Shizuru and the others all staggered back in alarm as, in a sudden moment, a series of things occurred: the webbing around Botan sagged, the Lure rapidly retracted its fingers out of Hiei and he began to fall, his weight catching on Botan's hand, which he was still holding onto, and she shortly fell with him, the pair hitting the ground hard. The Lure slunk back into the shadows as Kuwabara crouched down by Hiei and Botan. Seeing her opportunity, Shizuru darted forwards, using her brother's back as a springboard, ignoring the cry of complaint he issued, and launching herself into the dark recesses of the Lure's lair.
"Where the hell are you going?" Yusuke shouted after her.
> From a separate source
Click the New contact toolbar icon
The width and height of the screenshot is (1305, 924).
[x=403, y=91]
Shizuru looked back over her shoulder and saw Hiei rise to his feet, his face smeared with blood and grey slime, and start to lumber forwards. Yukina leapt at him, grabbing one of his arms with both of her hands.
"You shouldn't be going anywhere!" she cried desperately.
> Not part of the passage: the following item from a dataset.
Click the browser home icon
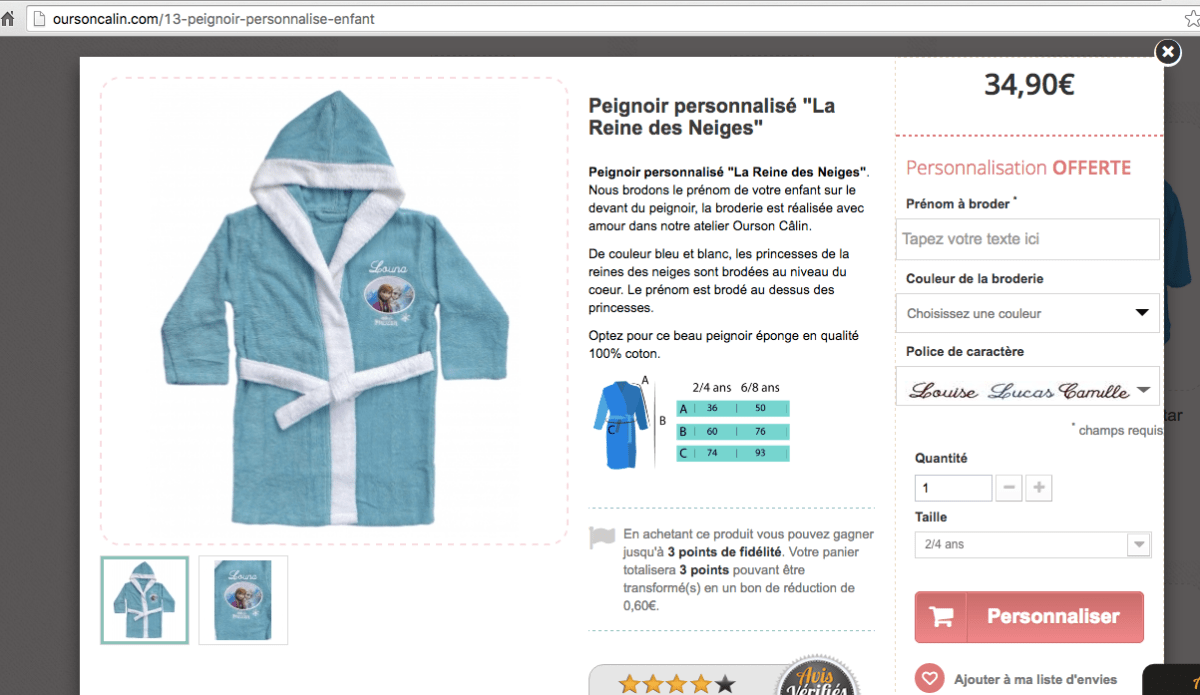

"It's not working!" Kuwabara said to Kurama as he tried to cut away the remaining webbing from the lower parts of Botan's legs.
Hiei wrenched his arm from Yukina's hold and leapt up behind Shizuru. She nodded at him, and together they ran deeper into the darkness.
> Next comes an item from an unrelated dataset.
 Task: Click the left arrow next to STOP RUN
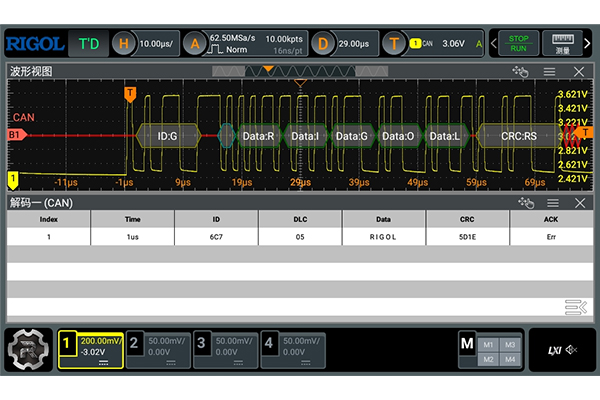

It was taunting them. It knew they were not fast enough to catch it. Shizuru was barely even running, Hiei was so weakened, he was substantially slowed. Every time she tried to run ahead of him he would grab at her – and his grip strength seemed to be the strongest part of him – and hold her back.
"This is no use!" Shizuru eventually cried. "We're never going to catch it!"
"You said you could track it!" Hiei spat at her.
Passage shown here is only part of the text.